The approach outlined in this branch of the IOT decision-making tree is ideal for prototyping as it is faster to launch, mostly budget-friendly and you can take advantage of almost immediately available IOT data and analytics.
The distinguishing factor here is data sensitivity – whether you require complete ownership and control of your data or whether you are comfortable sharing your data with the manufacturer. Of course, this branch may no longer serve your needs once you have completed the prototyping phase of your IOT device, in which case you will revert to branch 1 of the IOT decision-making tree.
Firmware already connected to a backend
In this scenario, you will not have control over the firmware, your firmware is already connected to a manufacturer-provided backend, and you are obliged to share your data with the manufacturer. Data is pushed to an existing backend and you have to integrate with the provided backend. With this option, you will also not have control over which protocol is implemented, eg, MQTT or HTTP. This is a manufacturer choice, which means you will have to configure your backend in such a way that it can work with the existing protocol of the device.
Firmware not connected to an existing backend
This approach typically uses TCIP, where there is an existing protocol and the device communicates via MQTT. In this scenario, you connect the firmware to your own backend with the advantage of having control and ownership over the data. Some options to consider are AWS IOT, Azure and Google IOT Core, which are easy to launch but less cost-effective and customisable. We briefly compare the big cloud trio below. This means you only have to provide the parameters and it will communicate with your backend and you only have to configure the language – either HTTP or MQTT – which depends on the purpose of the IOT product you are developing. With this option, you have complete control over which protocol to use that will complement your device’s architecture.
Big cloud trio: AWS/Azure/Google IOT
Despite the similarities in the IOT services such as AWS, Azure and Google, there are also substantial differences. One difference, for example, is how these services package their respective IOT tools.
The AWS platform is currently the leader of the pack with a 40% market share. It is good for providing the building blocks for scalable, reliable and secure IOT applications, enabling devices to connect to a cloud infrastructure securely and the ability to route messages. The devices connect with applications running in the cloud via HTTP, MQTT and WebSockets, which is secured using TLS.
Microsoft’s solution, Azure, is currently the second-largest IOT platform on the market. Its key features include the Azure IOT Hub that is the central platform for developers to build IOT applications and products. Essentially, IOT Hub is a flexible cloud platform as a service that supports several protocols including AMPQ, MQTT and HTTP. If your device does not support one of these protocols, Azure’s IOT Protocol Gateway can adapt your incoming and outgoing traffic.
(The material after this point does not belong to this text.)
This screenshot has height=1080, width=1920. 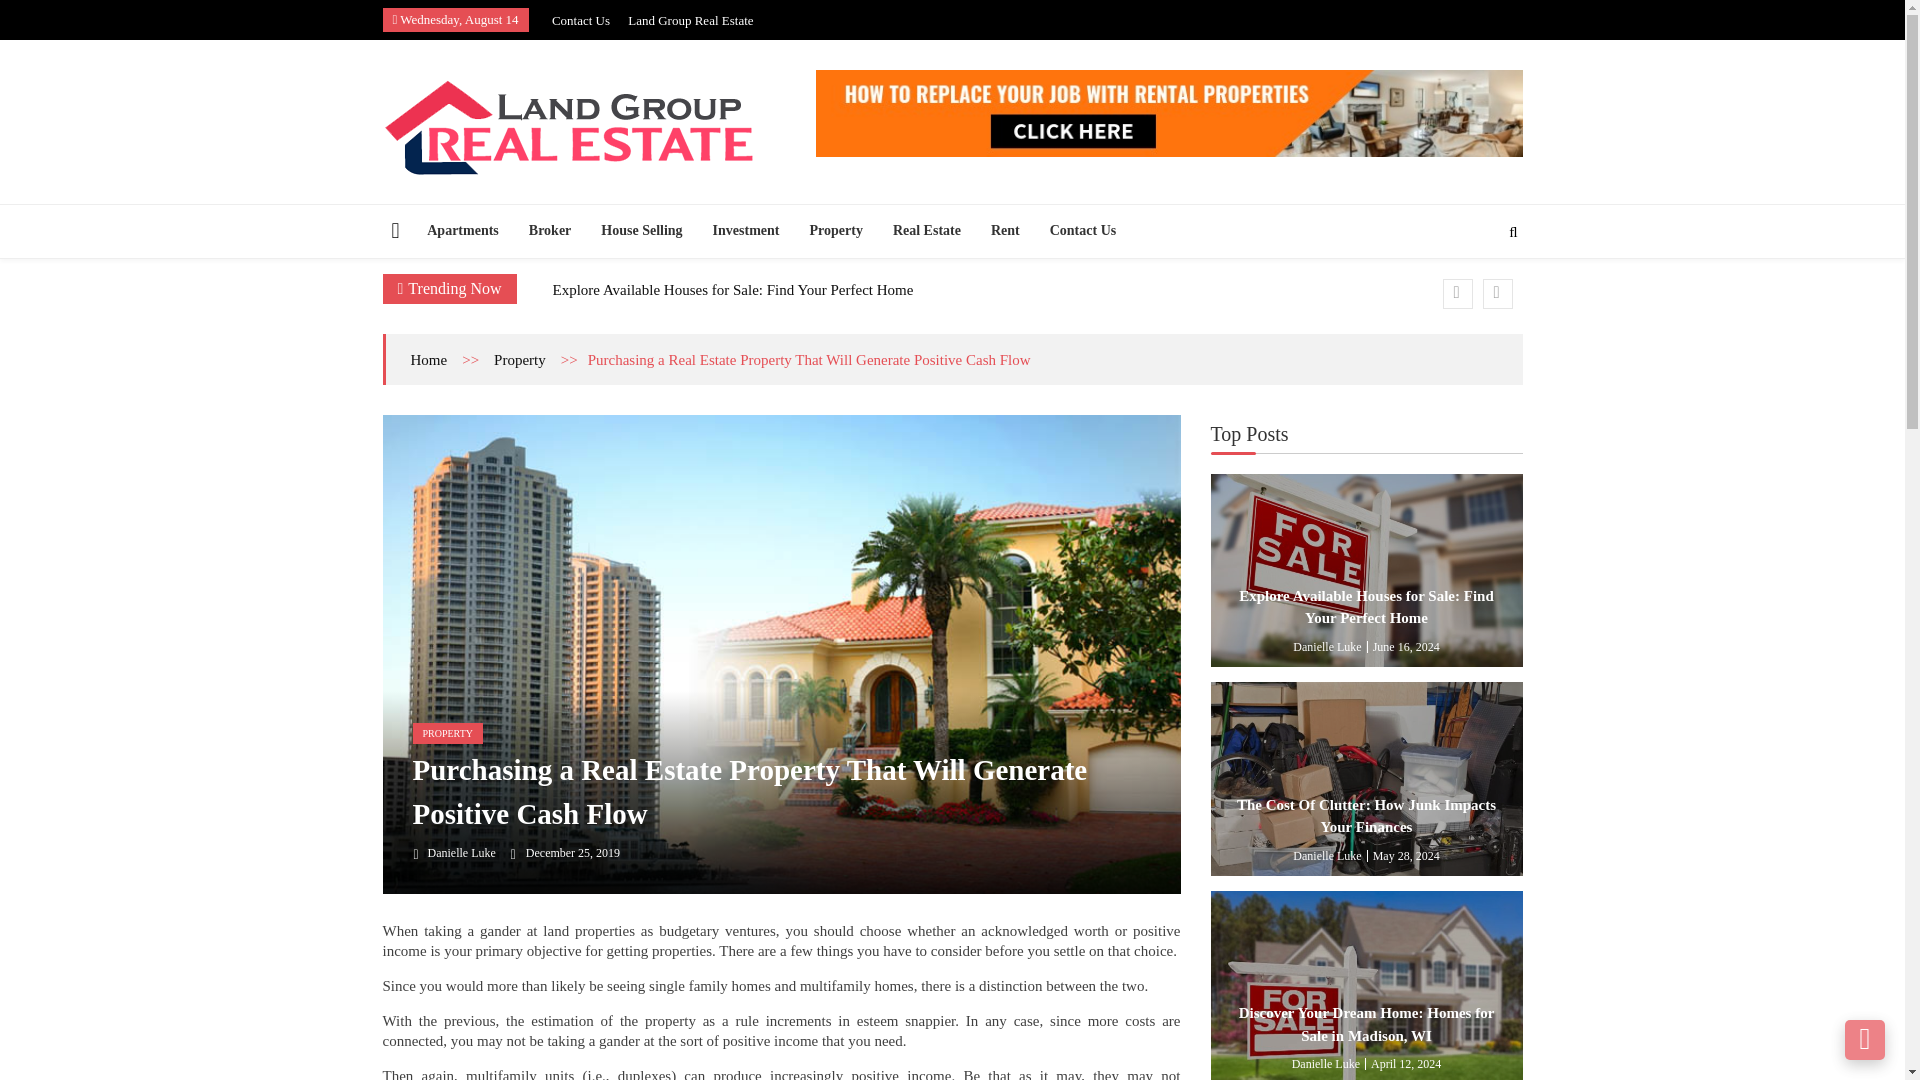 I want to click on The Cost Of Clutter: How Junk Impacts Your Finances, so click(x=1366, y=778).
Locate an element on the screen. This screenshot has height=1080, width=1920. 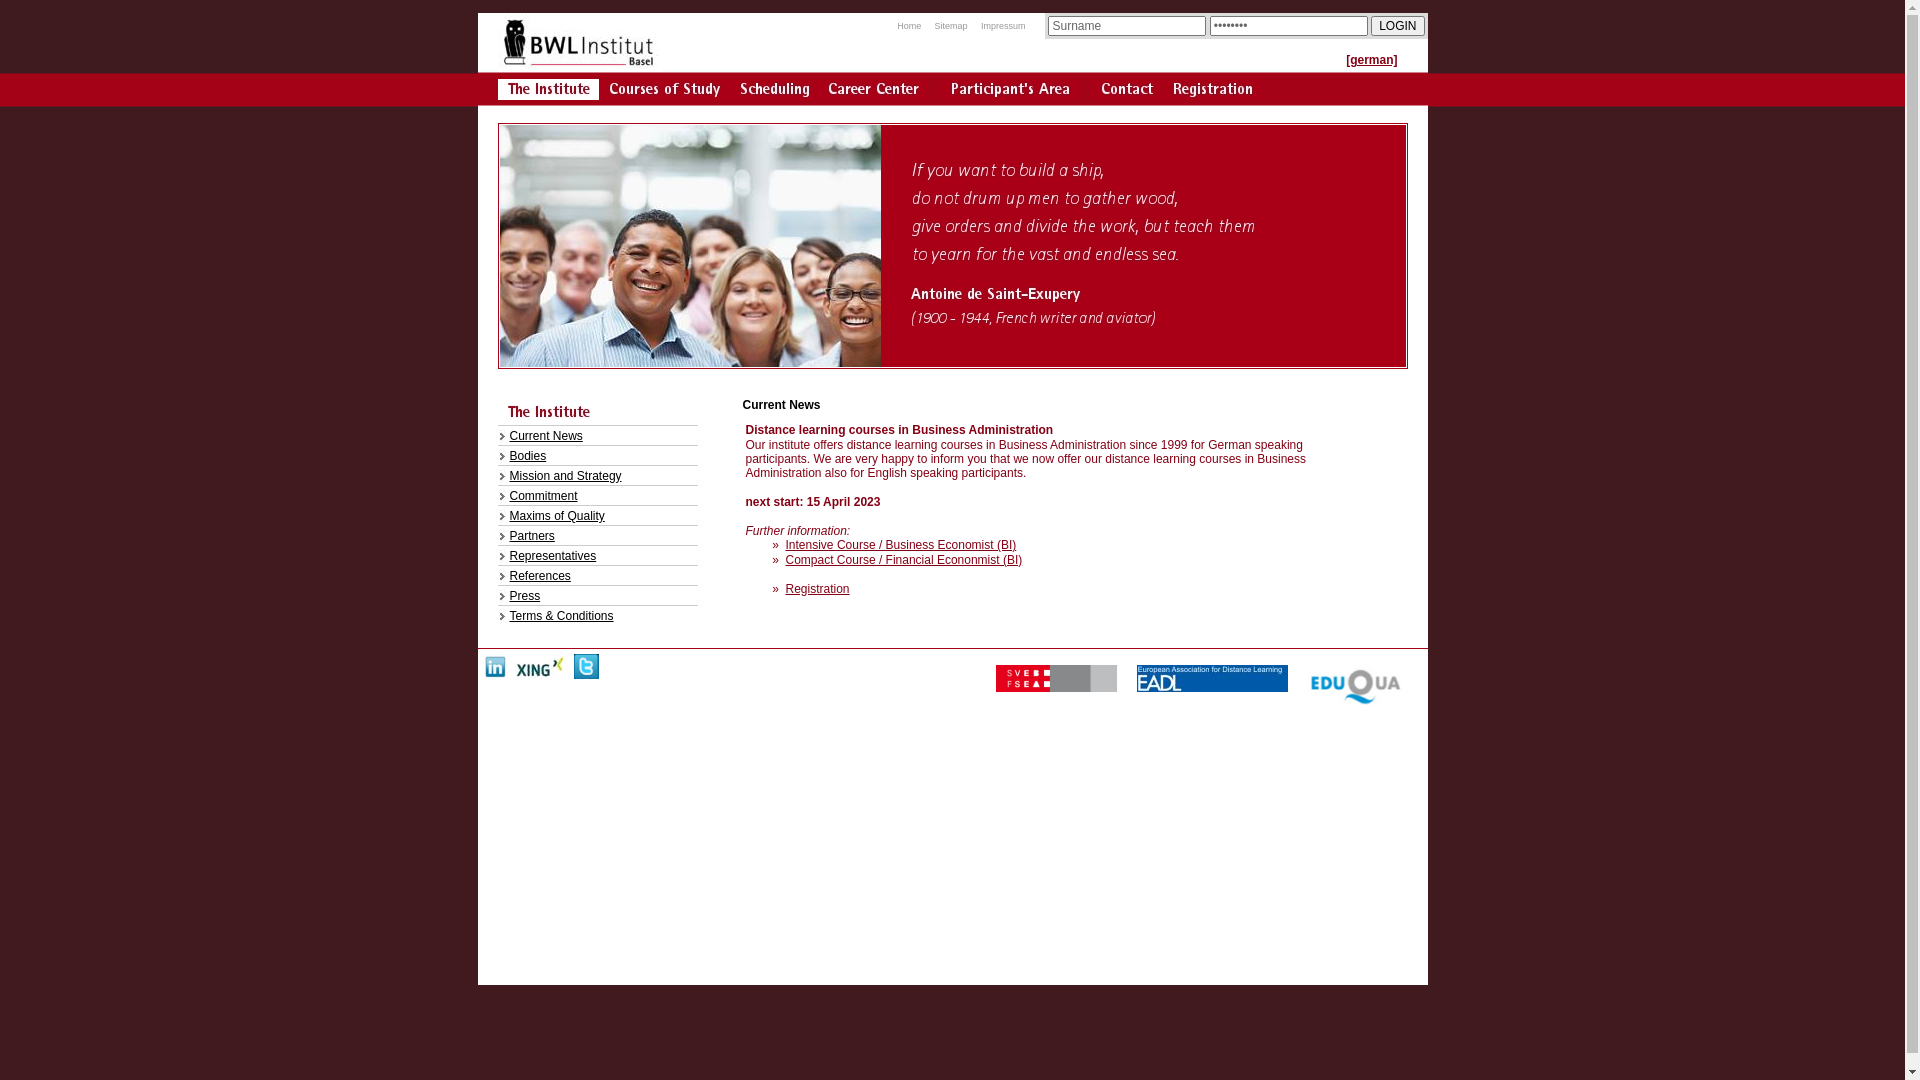
Contact is located at coordinates (1127, 94).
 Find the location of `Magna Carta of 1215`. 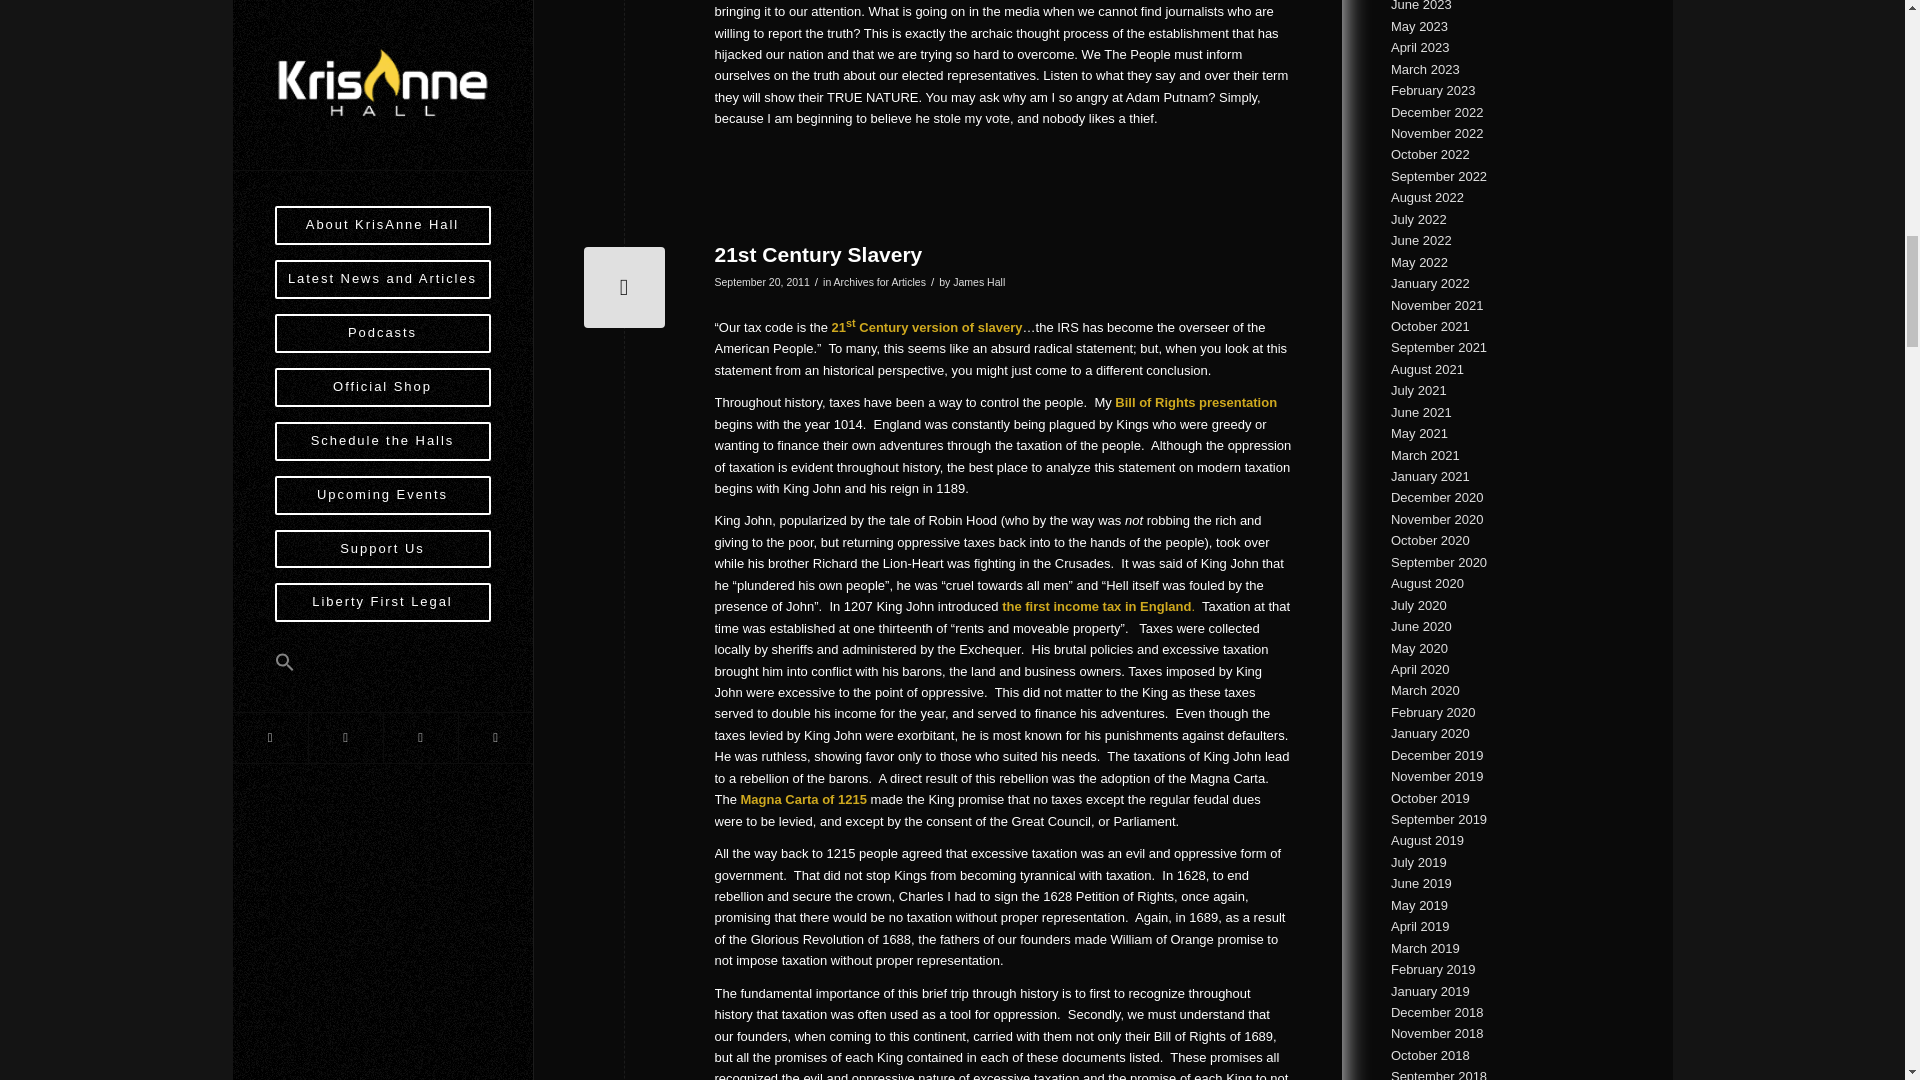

Google IOT offers its cloud services specific to the Google Cloud and includes features such as machine learning modules and a document-oriented database as a service. Google’s Cloud IOT Core is a managed service that “allows you to easily and securely connect, manage and ingest data from millions of globally dispersed devices”. When combined with other cloud IOT services, it offers a complete solution to collect, process, analyse and visualise IOT data. Cloud IOT Core runs on Google’s serverless infrastructure that scales automatically regarding real-time events. Cloud IOT Core supports the standard MQTT and HTTP protocols, which means existing devices can be brought into its fold with nominal changes to firmware.
The main advantage of using an “off-the-shelf” solution with non-customisable firmware and connecting to an existing or custom backend is short time to market. With relatively low development cost and effort, one can conceptualise an idea and launch a working product to test the adoption in the market.